▶ AIM OF THE TASK: Every line containing "computer" should be identified and copied from the data below.

○ ○ ○ ○ ○ ○ ○

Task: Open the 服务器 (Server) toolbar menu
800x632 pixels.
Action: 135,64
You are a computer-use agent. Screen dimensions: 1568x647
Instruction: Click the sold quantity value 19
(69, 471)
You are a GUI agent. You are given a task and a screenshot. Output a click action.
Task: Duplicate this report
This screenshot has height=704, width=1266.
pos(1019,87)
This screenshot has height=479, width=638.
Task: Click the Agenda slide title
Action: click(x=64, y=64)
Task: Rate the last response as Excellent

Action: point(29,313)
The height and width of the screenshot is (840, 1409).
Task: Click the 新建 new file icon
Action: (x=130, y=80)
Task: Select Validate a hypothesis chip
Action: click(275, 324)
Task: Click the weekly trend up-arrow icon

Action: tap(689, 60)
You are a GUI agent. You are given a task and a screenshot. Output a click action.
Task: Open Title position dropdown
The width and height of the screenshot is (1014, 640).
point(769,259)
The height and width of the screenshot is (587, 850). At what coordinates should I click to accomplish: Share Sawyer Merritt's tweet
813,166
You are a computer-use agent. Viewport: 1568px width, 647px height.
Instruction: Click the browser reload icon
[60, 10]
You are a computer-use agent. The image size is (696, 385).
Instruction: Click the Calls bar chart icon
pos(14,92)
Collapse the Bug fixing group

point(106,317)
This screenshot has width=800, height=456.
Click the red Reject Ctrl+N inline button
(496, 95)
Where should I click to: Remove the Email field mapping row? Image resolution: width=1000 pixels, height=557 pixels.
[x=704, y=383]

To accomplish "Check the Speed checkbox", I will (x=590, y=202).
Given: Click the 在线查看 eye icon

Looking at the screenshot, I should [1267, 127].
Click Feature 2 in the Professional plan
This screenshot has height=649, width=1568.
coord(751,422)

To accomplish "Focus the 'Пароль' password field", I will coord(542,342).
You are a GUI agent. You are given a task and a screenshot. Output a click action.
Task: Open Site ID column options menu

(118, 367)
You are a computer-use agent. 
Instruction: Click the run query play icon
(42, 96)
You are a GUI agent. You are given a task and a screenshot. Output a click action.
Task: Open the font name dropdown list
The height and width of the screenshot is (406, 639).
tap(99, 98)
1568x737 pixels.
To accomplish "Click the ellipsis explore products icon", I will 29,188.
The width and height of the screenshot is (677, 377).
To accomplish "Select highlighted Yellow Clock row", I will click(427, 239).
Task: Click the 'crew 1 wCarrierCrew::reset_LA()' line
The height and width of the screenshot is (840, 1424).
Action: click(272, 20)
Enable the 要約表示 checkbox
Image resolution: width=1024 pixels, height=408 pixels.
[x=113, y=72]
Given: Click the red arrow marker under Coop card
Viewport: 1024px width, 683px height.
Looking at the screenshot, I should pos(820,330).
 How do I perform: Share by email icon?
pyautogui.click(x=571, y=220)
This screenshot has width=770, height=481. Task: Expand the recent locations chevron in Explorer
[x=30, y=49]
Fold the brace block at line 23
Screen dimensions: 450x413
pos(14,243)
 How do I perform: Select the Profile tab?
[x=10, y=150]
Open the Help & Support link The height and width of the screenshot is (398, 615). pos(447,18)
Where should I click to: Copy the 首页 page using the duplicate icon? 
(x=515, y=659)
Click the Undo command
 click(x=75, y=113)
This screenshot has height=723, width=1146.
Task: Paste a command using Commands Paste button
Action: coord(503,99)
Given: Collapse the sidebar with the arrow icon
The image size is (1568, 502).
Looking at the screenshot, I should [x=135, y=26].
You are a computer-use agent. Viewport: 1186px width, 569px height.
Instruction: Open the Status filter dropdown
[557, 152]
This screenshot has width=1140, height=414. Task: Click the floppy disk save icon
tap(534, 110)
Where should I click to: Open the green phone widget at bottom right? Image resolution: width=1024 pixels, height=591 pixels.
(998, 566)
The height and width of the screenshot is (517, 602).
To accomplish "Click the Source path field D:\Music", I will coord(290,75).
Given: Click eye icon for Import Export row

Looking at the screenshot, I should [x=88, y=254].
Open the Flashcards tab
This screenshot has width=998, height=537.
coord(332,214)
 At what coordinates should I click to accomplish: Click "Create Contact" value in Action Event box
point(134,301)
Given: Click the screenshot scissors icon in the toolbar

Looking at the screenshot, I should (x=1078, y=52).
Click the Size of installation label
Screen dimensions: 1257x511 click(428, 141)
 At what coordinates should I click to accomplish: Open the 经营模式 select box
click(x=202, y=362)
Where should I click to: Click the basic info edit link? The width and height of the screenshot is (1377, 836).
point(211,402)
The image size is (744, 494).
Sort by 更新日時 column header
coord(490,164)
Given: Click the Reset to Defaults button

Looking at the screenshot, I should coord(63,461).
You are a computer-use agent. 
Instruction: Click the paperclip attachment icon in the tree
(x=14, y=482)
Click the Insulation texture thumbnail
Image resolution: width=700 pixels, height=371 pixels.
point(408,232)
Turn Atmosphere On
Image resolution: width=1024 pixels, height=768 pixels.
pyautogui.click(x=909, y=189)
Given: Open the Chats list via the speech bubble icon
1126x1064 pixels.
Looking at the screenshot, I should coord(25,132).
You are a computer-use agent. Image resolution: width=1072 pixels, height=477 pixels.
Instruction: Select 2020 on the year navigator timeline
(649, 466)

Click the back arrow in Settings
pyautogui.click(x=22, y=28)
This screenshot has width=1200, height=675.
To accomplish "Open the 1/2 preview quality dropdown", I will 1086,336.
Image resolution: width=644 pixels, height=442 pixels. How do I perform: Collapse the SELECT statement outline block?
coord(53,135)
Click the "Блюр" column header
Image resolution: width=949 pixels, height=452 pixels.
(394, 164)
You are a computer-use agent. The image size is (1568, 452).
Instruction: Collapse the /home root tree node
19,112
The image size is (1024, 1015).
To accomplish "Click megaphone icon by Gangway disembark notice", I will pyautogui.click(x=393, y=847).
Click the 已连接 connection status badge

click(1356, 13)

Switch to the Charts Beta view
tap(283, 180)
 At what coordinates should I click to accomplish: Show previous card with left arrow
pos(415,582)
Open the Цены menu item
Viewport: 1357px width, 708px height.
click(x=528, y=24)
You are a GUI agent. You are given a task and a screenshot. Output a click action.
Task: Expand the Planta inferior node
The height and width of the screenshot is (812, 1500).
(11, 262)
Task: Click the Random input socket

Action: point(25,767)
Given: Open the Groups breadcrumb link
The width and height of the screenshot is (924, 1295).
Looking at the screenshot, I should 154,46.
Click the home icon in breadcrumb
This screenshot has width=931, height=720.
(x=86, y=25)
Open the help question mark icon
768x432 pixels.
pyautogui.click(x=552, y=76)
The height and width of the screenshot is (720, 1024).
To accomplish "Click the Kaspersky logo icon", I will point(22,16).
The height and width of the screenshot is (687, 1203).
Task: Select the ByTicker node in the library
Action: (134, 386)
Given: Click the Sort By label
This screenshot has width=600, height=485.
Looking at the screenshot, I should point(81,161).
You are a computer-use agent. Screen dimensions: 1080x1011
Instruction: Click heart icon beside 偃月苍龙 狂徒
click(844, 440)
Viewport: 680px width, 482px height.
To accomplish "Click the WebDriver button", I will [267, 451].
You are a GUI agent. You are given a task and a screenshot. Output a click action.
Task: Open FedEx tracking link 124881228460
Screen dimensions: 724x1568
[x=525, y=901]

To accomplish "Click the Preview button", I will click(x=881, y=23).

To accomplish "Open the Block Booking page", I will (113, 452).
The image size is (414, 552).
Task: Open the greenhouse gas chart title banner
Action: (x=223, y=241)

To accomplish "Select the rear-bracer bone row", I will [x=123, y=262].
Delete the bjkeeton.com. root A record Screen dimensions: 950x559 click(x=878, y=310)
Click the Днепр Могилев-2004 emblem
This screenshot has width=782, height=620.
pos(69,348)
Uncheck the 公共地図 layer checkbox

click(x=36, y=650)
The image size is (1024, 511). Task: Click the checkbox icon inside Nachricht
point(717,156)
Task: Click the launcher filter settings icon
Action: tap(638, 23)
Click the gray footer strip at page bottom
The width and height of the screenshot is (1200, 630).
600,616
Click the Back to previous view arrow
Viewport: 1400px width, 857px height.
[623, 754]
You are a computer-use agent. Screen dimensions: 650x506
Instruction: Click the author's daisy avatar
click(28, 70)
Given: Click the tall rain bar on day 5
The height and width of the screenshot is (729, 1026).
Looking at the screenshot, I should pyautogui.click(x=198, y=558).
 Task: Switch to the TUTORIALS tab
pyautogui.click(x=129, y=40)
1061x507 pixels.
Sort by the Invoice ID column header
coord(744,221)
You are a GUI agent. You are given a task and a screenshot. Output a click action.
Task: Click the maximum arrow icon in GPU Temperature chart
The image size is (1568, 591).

○ ○ ○ ○ ○ ○ ○

▶ ANSWER:
You are a computer-use agent. Screen dimensions: 1568x647
You are a computer-use agent. Viewport: 1568px width, 647px height.
You are a computer-use agent. The image size is (696, 385).
You are a computer-use agent. 
You are a computer-use agent. Viewport: 1186px width, 569px height.
You are a computer-use agent. 
You are a computer-use agent. Image resolution: width=1072 pixels, height=477 pixels.
You are a computer-use agent. The image size is (1568, 452).
You are a computer-use agent. Screen dimensions: 1080x1011
You are a computer-use agent. Screen dimensions: 650x506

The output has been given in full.